Absolute Watchmen – Dave Gibbons e Alan Moore

Categoria: un fumetto degli anni ’70 o ’80

Avevo iniziato a leggere Whatchmen quest’estate, in italiano; l’ho finito in inglese qualche giorno fa prendendolo dalla biblioteca dell’università. In inglese è stata tosta, ma piacevole. In più avevo visto un paio di volte il film (sì, il film è diverso).

Did you tell anybody about my epiphany toilet? – The Janitor

Capolavoro è, capolavoro rimane. Non pensavo mi sarebbe piaciuto così tanto, non amo troppo i supereroi, non amo troppo le scelte grafiche degli anni ’70-’80. Anche Sandman era stato inizialmente faticoso, che pure era Sandman. Ma qua, che dire, se non capolavoro?

Non starò a tediarvi con la sinossi, leggetelo. La capacità di Moore di scrivere è troppo grande, mescola epica e soap opera, romanzetto e analisi sociologica.
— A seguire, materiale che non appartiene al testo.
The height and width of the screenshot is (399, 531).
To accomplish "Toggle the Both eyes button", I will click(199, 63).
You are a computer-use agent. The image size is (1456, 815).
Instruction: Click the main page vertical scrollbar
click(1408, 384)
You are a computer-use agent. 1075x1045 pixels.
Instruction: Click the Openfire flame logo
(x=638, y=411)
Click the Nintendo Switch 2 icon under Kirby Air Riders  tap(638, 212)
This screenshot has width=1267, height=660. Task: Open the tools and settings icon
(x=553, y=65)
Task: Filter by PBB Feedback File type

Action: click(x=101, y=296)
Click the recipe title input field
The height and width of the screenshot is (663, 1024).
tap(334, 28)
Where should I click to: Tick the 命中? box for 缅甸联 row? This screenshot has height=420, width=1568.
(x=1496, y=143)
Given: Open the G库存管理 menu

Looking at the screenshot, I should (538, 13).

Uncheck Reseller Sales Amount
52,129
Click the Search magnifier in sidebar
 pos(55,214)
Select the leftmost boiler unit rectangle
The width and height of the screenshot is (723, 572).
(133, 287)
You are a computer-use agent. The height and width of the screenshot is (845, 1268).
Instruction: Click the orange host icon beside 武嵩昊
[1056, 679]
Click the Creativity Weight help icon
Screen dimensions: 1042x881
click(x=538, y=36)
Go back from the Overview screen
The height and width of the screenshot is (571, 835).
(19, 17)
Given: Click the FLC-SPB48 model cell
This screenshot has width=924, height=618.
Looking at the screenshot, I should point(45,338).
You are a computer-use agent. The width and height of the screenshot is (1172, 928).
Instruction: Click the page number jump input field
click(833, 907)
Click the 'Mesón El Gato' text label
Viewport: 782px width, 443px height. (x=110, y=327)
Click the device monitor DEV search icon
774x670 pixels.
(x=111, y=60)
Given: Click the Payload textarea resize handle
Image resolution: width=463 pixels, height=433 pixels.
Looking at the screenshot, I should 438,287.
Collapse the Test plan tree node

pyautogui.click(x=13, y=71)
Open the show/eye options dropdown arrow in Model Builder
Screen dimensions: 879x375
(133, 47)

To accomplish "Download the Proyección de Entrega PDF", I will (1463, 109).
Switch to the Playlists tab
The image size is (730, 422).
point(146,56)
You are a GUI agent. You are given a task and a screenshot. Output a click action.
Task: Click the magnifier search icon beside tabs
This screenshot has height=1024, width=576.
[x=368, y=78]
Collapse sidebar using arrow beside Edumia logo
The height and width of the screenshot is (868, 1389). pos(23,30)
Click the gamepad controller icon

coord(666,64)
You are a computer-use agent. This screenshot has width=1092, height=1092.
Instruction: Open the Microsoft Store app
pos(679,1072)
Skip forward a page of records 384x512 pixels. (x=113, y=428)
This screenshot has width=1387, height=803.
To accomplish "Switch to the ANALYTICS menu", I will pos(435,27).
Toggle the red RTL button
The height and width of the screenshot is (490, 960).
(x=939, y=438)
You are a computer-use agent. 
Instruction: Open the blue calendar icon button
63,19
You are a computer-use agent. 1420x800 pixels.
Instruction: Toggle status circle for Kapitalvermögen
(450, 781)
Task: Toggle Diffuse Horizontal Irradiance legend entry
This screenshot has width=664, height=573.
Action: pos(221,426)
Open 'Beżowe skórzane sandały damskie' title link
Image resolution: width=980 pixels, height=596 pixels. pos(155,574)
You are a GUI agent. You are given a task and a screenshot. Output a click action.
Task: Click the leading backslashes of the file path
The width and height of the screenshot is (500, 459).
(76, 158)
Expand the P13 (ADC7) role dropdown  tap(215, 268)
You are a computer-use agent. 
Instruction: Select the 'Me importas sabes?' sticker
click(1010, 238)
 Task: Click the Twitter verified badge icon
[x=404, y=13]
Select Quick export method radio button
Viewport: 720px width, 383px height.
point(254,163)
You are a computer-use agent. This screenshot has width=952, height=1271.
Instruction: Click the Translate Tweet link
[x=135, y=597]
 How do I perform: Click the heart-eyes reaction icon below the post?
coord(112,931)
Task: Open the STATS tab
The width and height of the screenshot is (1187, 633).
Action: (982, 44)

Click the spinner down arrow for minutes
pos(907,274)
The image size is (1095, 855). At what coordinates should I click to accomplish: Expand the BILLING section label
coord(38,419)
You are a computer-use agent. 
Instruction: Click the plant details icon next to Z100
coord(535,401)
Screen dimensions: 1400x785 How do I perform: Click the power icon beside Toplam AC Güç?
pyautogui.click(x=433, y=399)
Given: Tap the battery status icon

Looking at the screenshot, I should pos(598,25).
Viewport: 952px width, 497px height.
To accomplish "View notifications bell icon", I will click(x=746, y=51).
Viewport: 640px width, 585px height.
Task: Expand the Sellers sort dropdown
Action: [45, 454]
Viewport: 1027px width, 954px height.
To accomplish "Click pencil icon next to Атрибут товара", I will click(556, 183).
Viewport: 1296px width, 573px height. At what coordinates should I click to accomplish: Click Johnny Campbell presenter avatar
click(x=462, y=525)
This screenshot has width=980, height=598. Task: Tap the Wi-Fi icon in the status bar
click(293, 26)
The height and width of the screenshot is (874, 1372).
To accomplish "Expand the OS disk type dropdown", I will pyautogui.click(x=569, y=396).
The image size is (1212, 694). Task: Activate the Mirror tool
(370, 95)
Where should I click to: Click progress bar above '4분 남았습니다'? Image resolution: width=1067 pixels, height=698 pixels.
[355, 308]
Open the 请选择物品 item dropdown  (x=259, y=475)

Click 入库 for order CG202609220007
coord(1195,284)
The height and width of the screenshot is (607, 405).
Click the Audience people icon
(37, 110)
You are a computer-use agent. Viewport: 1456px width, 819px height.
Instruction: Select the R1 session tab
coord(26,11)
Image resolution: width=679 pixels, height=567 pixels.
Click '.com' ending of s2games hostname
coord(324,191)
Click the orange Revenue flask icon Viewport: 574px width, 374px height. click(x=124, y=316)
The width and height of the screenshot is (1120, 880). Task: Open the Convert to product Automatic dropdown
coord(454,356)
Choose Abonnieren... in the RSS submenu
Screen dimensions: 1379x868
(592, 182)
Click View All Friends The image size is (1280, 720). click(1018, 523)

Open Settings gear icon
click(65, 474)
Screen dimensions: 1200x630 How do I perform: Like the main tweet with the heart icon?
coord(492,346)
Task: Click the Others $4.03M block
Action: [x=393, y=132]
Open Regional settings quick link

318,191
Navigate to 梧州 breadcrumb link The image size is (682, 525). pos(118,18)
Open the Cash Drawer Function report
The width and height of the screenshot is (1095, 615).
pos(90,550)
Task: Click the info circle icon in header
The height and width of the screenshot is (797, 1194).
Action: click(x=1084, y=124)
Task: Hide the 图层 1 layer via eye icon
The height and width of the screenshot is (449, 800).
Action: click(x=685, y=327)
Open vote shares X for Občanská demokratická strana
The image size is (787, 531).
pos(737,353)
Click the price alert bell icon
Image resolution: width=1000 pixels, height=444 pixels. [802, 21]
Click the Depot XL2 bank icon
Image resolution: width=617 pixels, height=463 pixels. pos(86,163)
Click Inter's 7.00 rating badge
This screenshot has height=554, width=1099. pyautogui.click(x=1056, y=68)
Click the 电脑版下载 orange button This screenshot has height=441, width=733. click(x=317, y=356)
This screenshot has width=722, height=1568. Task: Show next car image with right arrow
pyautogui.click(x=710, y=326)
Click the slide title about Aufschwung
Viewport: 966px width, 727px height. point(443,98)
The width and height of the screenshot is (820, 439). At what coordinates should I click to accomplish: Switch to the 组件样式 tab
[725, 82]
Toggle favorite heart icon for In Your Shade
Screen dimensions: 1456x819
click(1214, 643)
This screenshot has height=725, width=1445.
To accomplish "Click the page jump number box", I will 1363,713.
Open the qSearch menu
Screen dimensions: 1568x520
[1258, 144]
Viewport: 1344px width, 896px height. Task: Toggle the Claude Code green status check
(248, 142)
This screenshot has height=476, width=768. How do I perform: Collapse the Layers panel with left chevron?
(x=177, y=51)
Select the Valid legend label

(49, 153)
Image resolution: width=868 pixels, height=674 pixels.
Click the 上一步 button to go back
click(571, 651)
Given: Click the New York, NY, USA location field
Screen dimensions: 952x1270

Non so come dirlo né come spiegarlo, ma che forza ha questo Fumetto?

Potrei e vorrei fare una lunga recensione di analisi, di sottolineatura di tutti i meravigliosi aspetti. Ma non serve: leggetelo. Par di leggere un romanzo russo di quelli importanti, quelli che dici “ah, ecco perché sono importanti”.

Il difetto che posso trovare? Il pippone finale, che nemmeno Interstellar. E però ci sta, fa senso, è preparato dall’inizio e per nulla fuori posto.

Leggetelo.

 

ps. Che comunque sì, il difetto c’è, è che sono gli anni ’70-’80, i personaggi femminili sono un po meh. Ma rimprovereremmo a Dante di essere islamofobo? Ok, una nota dolente, ma teniamola a mente.